» YOUR GOAL: Could you give every record again, exactly as it reads?

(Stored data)
○ ○ ○ ○ ○ ○ ○
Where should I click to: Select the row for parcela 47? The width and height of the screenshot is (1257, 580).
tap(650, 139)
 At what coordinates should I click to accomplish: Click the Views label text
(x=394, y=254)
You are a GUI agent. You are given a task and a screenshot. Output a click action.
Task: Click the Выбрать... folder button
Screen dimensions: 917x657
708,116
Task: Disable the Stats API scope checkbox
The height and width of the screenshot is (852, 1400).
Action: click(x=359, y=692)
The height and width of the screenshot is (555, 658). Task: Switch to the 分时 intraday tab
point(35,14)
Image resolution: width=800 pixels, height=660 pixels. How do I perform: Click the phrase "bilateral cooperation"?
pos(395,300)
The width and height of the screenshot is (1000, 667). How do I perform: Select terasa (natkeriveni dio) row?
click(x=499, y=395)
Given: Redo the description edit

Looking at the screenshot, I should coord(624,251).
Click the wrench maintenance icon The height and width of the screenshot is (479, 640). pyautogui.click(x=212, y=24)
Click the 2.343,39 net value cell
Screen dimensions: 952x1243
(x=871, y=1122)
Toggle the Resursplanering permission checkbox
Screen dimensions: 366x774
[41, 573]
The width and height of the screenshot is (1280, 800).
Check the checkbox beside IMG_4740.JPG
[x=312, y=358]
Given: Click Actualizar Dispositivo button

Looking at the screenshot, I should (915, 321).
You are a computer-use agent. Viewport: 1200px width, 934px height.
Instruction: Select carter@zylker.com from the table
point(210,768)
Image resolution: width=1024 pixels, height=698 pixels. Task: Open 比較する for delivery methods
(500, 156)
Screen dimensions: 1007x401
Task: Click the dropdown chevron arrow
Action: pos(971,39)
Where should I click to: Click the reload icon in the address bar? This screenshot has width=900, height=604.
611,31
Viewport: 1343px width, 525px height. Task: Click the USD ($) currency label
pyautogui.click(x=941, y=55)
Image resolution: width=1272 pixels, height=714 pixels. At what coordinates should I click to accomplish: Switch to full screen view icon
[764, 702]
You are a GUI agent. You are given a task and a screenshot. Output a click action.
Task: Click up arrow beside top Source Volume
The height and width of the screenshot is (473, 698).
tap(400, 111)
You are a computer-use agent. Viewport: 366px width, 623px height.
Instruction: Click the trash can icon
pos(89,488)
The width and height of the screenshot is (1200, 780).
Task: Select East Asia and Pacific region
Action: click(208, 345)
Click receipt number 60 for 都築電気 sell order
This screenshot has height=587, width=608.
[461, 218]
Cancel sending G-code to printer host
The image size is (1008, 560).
○ ○ ○ ○ ○ ○ ○
» SOLUTION:
Where should I click to: Select the row for parcela 47? The width and height of the screenshot is (1257, 580).
tap(650, 139)
 At what coordinates should I click to accomplish: Click the Views label text
(x=394, y=254)
You are a GUI agent. You are given a task and a screenshot. Output a click action.
Task: Click the Выбрать... folder button
Screen dimensions: 917x657
708,116
Task: Disable the Stats API scope checkbox
The height and width of the screenshot is (852, 1400).
Action: click(x=359, y=692)
The height and width of the screenshot is (555, 658). Task: Switch to the 分时 intraday tab
point(35,14)
Image resolution: width=800 pixels, height=660 pixels. How do I perform: Click the phrase "bilateral cooperation"?
pos(395,300)
The width and height of the screenshot is (1000, 667). How do I perform: Select terasa (natkeriveni dio) row?
click(x=499, y=395)
Given: Redo the description edit

Looking at the screenshot, I should coord(624,251).
Click the wrench maintenance icon The height and width of the screenshot is (479, 640). pyautogui.click(x=212, y=24)
Click the 2.343,39 net value cell
Screen dimensions: 952x1243
(x=871, y=1122)
Toggle the Resursplanering permission checkbox
Screen dimensions: 366x774
[41, 573]
The width and height of the screenshot is (1280, 800).
Check the checkbox beside IMG_4740.JPG
[x=312, y=358]
Given: Click Actualizar Dispositivo button

Looking at the screenshot, I should (915, 321).
You are a computer-use agent. Viewport: 1200px width, 934px height.
Instruction: Select carter@zylker.com from the table
point(210,768)
Image resolution: width=1024 pixels, height=698 pixels. Task: Open 比較する for delivery methods
(500, 156)
Screen dimensions: 1007x401
Task: Click the dropdown chevron arrow
Action: pos(971,39)
Where should I click to: Click the reload icon in the address bar? This screenshot has width=900, height=604.
611,31
Viewport: 1343px width, 525px height. Task: Click the USD ($) currency label
pyautogui.click(x=941, y=55)
Image resolution: width=1272 pixels, height=714 pixels. At what coordinates should I click to accomplish: Switch to full screen view icon
[764, 702]
You are a GUI agent. You are given a task and a screenshot. Output a click action.
Task: Click up arrow beside top Source Volume
The height and width of the screenshot is (473, 698).
tap(400, 111)
You are a computer-use agent. Viewport: 366px width, 623px height.
Instruction: Click the trash can icon
pos(89,488)
The width and height of the screenshot is (1200, 780).
Task: Select East Asia and Pacific region
Action: click(208, 345)
Click receipt number 60 for 都築電気 sell order
This screenshot has height=587, width=608.
[461, 218]
Cancel sending G-code to printer host
The image size is (1008, 560).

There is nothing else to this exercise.